寺 つづき
俺達はろくに言葉も交わさずそこにとどまっていた。母親も姉も、坊さんの微妙な変化には気づいていたようだ。
その場所は応接室のようになっていたんだが、かなりの広さを身に感じる部屋だった。天井が高かったということが大きな理由だったと思う。玄関からじかに続いている部屋のため、ふすまや壁の仕切りがなく、そのまま廊下へとつながっている。かなり開放感があった。
だが、このとき俺はすごく感覚的にではあるが、思ったんだ。この寺は何か違うのかもしれないと。普通の寺じゃない。さっきの坊さんなんか、変な言い方になるが、今を生きている人間とは少し異なるような気がした。
しばらくそうやって待っていたところ、さっきの坊さんが再び戻ってきた。そして、その背後にはもう一人の人物がいた。
それは老齢といっていい年頃の男だった。頭の上がきれいに剃られており、こちらもやはり坊さんと思われた。こっちに近づいてくるにつれ、次第にその姿の全体像がはっきりと見えてきたんだ。それは、まるっきりの爺さまだった。
真っ白な口ひげと同じく真っ白な長い顎ひげが一つにつながっていて、顔の下三分の一ほど、そして口と顎、首までもがすっかりと白い髭で覆いつくされていた。
若い坊さんのほうは、見てすぐに僧侶とわかる、作務衣らしき服を着ていたんだが、この爺さんは僧侶らしい衣装は身につけておらず、袈裟なんかももちろん身にまとっていない。ただ着流しのような和服を着ていたんだ。
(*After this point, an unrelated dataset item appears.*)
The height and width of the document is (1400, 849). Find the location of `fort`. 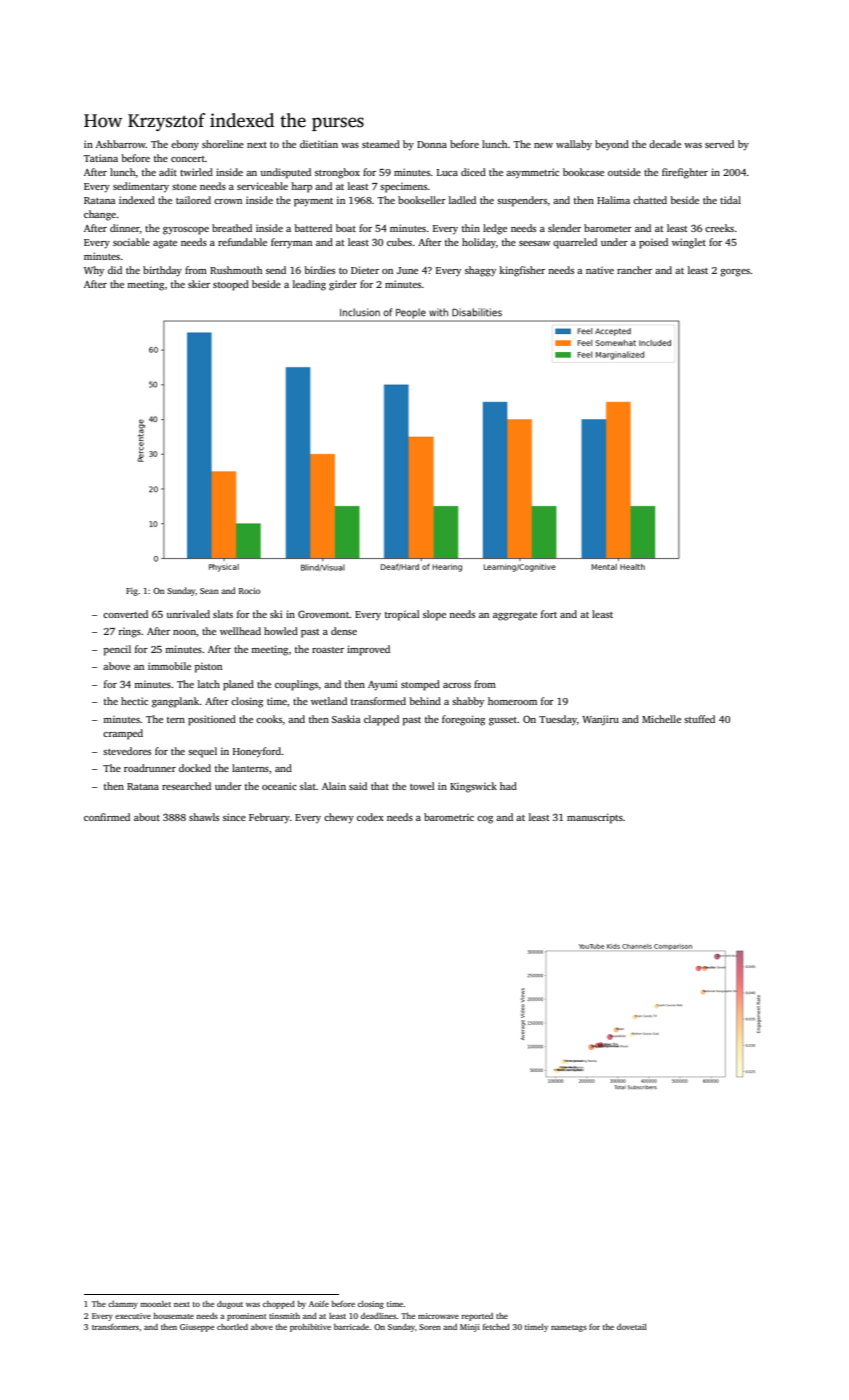

fort is located at coordinates (549, 614).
二人は俺達のそばまで進んできた。そしてそれまで後ろにまわっていた爺さまが一歩前に進み出た。
「いやいや、お待たせしましたな」
老齢のわりに、やけに姿勢の良い坊さんだった。僧侶というよりも、何か武道の指導者のような感じだった。
「私は憧寂と申す者で、この寺を住持しております」
目の前の老僧が深々とこうべをたれたもんだから、俺達もかしこまって頭を下げた。
憧寂和尚。憧寂と書き、どうじゃくと読むらしい。その漢字については後で知ったことだ。だが、それにしても妙に背筋が伸びている。細身の体躯で、鉛筆のように真っ直ぐだった。左右の均せいが体にとれており、微塵も傾いていない。となりの若い坊さんもそうなんだが、この寺は姿勢をただす訓練でもしているのだろうかと思った。
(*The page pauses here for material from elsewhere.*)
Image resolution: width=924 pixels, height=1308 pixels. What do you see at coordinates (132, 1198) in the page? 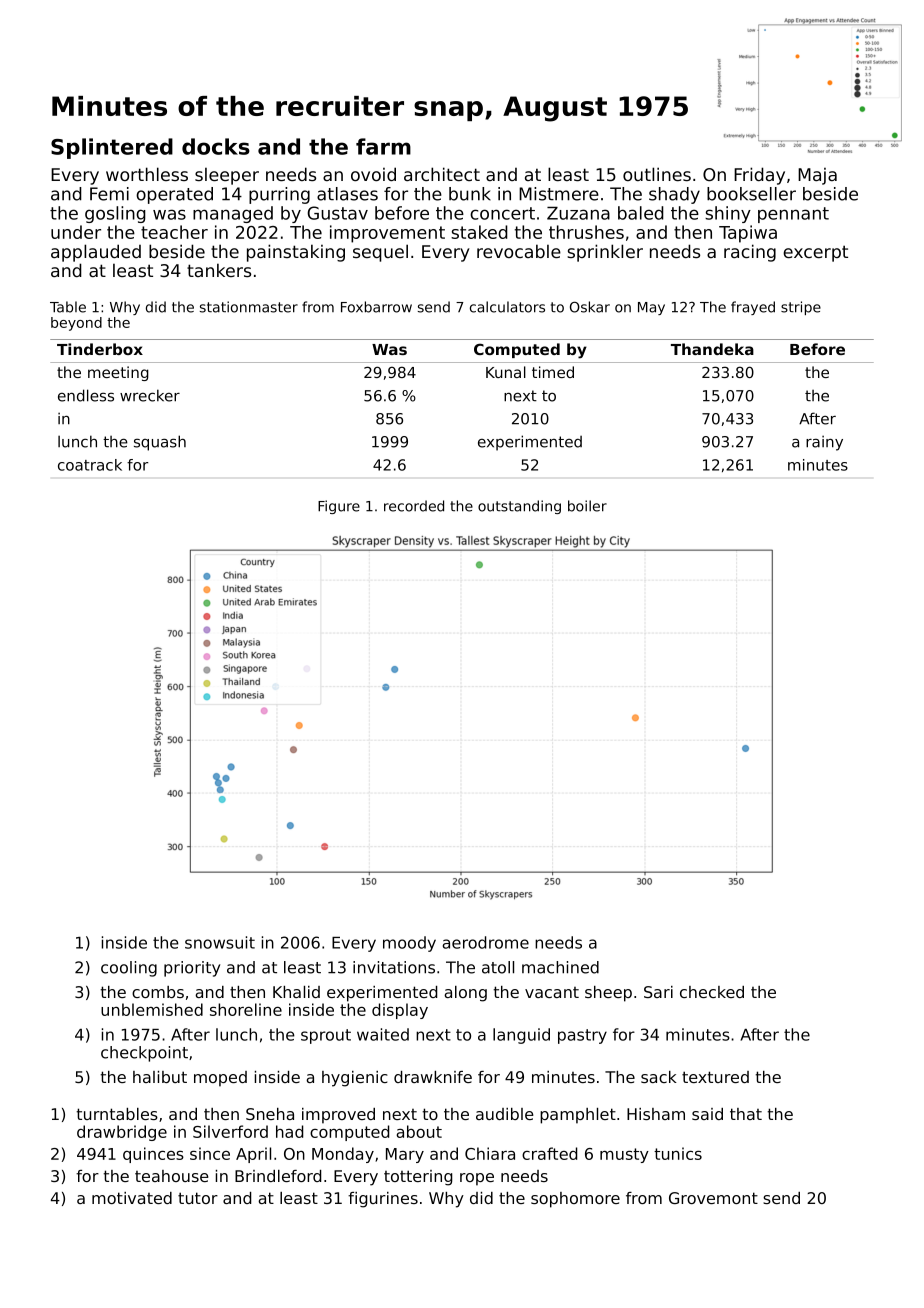
I see `motivated` at bounding box center [132, 1198].
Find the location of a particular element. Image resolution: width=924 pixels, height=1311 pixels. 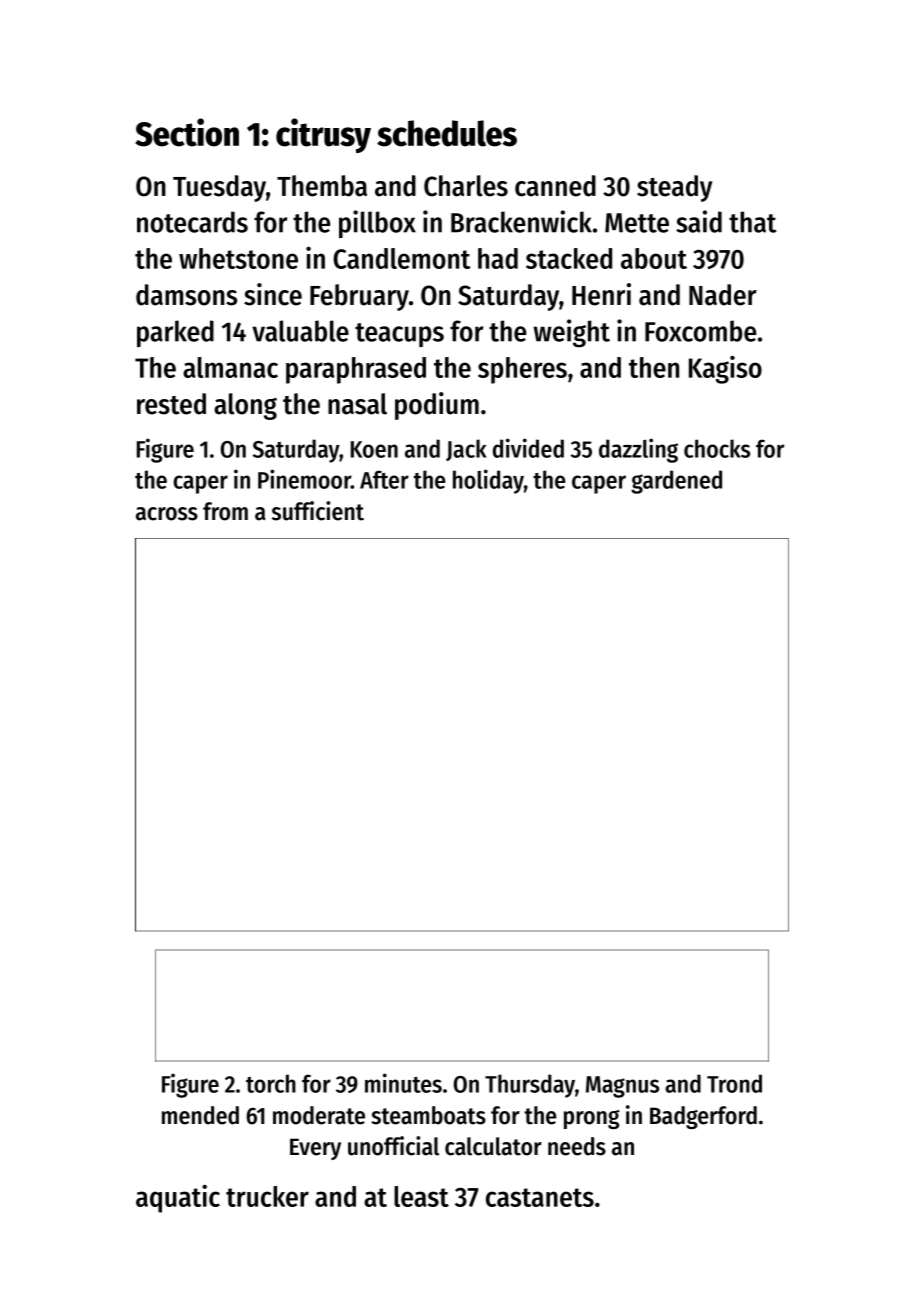

chocks is located at coordinates (717, 448).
「突然のことで申し訳ないんですけど、どうかよろしくお願いいたします」
もう一度頭を下げて、母親がそう懇願の辞を述べた。
和尚は目元の引き締まった厳しい表情をしていたんだが、それとは対象的に、柔らかい口調でこちらに問いかけてきた。
「さっそくなんじゃが、かたちは見られましたかな?」
「え……?」
母はあきらかに虚をつかれていた。
「誰も見ておらんのですな?」
「あの、なんのことでしょうか?」
「いやいや、見られていないのならば、それでけっこう。まだまだということで、なんとかなるはずじゃ。いや、なんとかせねばならぬ」
ちらと和尚はとなりに立つ若い坊さんの秀麗な顔に目線を向ける。すると若い坊さんは黙ってうなずいた。
「あ、あのぅ……」
母親は当惑気味ながらも、もちろん問おうとした。俺と姉もさっぱり意味がわからない。
「なに、これには原因がありましてな」
「何かお心当たりがおありということでしょうか?」
「さよう。これで四件めだったか?」
「五件めです」
と若い坊さんが答えた。
「なに、これにはいわくがありましてな。話は少しばかり長くなる。だが後ほど、きちっとご説明申し上げるのでな。ご心配なきよう。それより今は一刻を争う事態。すぐに、儀を執り行うといたしましょう」
「よろしく……お願いします」
それが精一杯という感じで母は返事をした。
ひと通りのやり取りを終えると、和尚はソファーに横になっているケイトのそばへと歩み寄っていった。そして何事かをつぶやき、若い坊さんを振り返り、小声で何か耳打ちをしていた。
そして俺達に向かい、一段と険しい表情を見せた。
「油断ならぬ状態じゃ。とにかくこのまま見過ごしたらこの娘さんがどうなるかわからない。手に負えるかどうかはやってみなければわからぬが……いやいや、ご心配には及びませぬ。なんとかいたしましょうぞ」
その言葉の意味はまだ子供の俺には理解しがたいものだったが、緊張感はいやがおうにも高まった。